The blog post on which I relied for a copy of the icon appears to have been incorrect. The correct photo, according to AP and Yahoo! News Photos, is this:
I can’t read the text, but this site, which discusses what appears to be this icon, independently of the Slidell controversy, reports that the text corresponds to John 7:24 (“Judge not according to the appearance, but judge with righteous judgement”) and Matthew 7:2 (“For with what judgement you judge, you shall be judged”). This is indeed more courthouse-related text than what I understood the quote to be earlier. [UPDATE: The ACLU of Louisiana was kind enough to send me a more readable version, and Sasha, who knows how to read Old Church Slavonic — which differs enough from standard, even pre-1918 standard, Cyrillic Russian that it requires special skill in reading — was kind enough to transliterate it into Russian. With this, he and I can confirm that the text is a combination of John 7:24 and Matthew 7:2.]

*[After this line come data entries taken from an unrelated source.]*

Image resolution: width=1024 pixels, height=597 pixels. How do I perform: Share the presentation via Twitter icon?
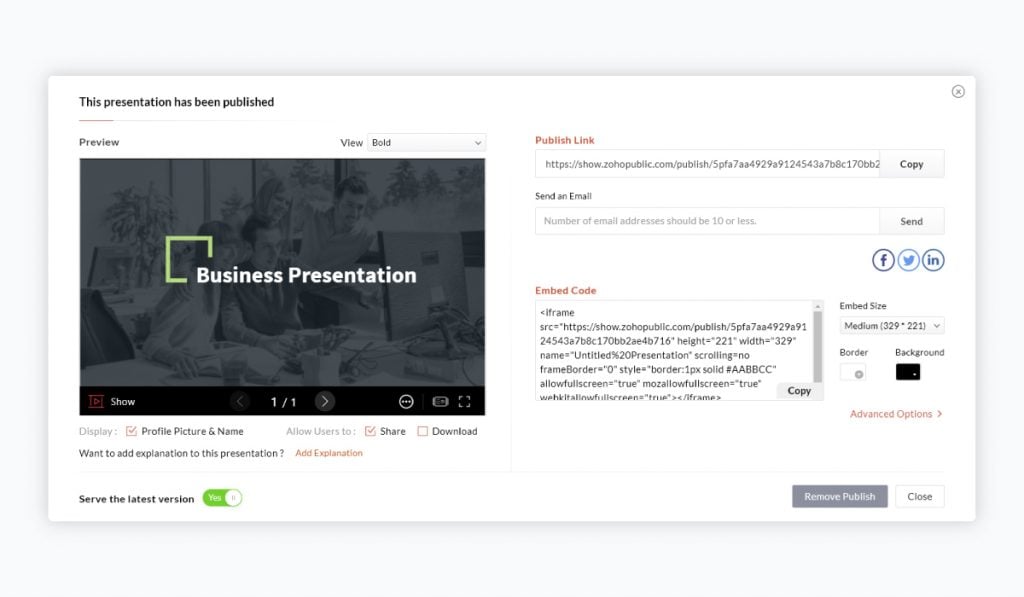pyautogui.click(x=908, y=259)
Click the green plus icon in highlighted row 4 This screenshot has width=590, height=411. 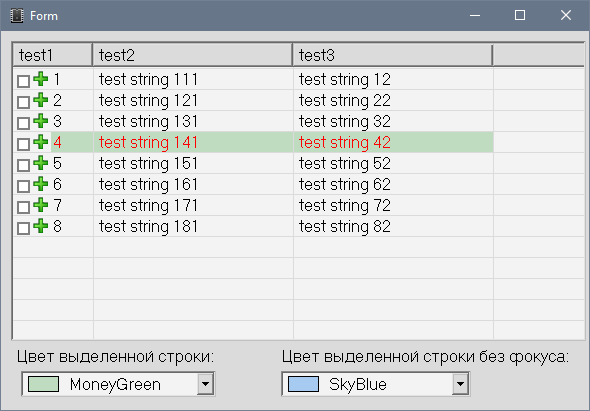point(41,142)
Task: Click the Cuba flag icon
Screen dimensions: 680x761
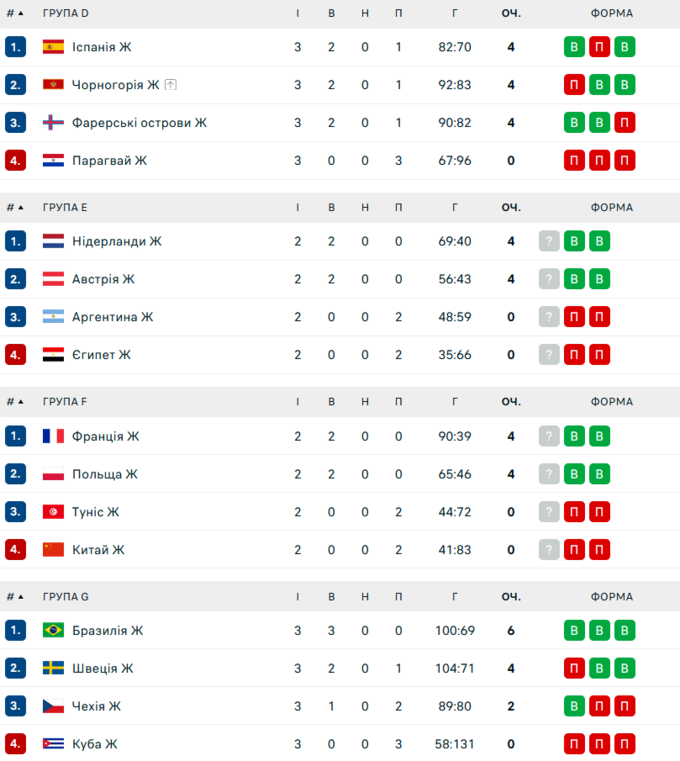Action: click(x=53, y=744)
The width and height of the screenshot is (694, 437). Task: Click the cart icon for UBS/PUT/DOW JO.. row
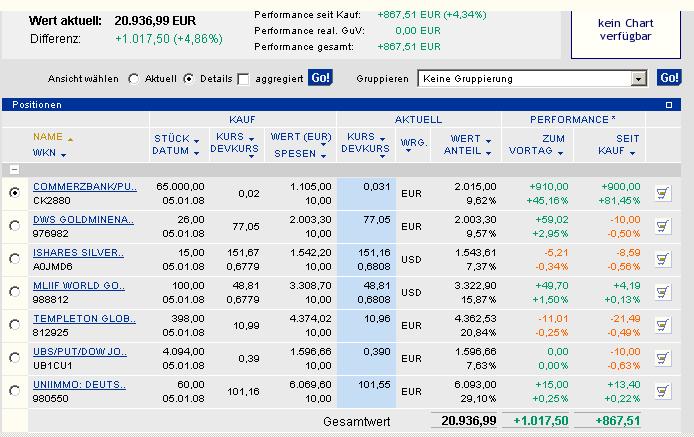[663, 358]
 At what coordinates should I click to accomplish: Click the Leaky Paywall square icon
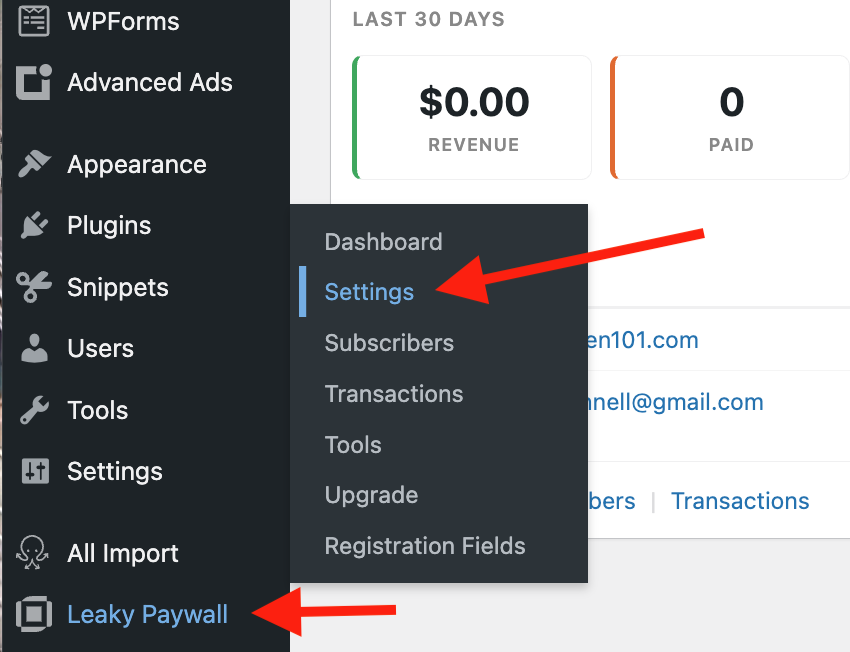(x=34, y=615)
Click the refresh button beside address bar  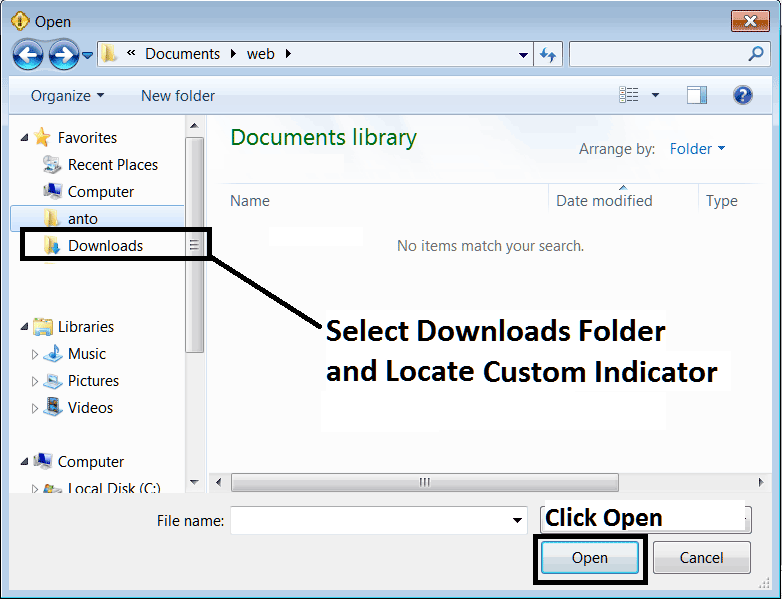point(547,55)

Still, the bottom line seems to me to remain: To the extent the text matters, it’s New Testament text; to the extent the text should be ignored, since the overwhelming majority of observers won’t understand it, it’s apparently a depiction of Jesus. In either case, it seems unconstitutional even under Justice Scalia’s proposed test for a court to display the work in this context, as a standalone work in a court house with the caption “To know peace, obey these laws.”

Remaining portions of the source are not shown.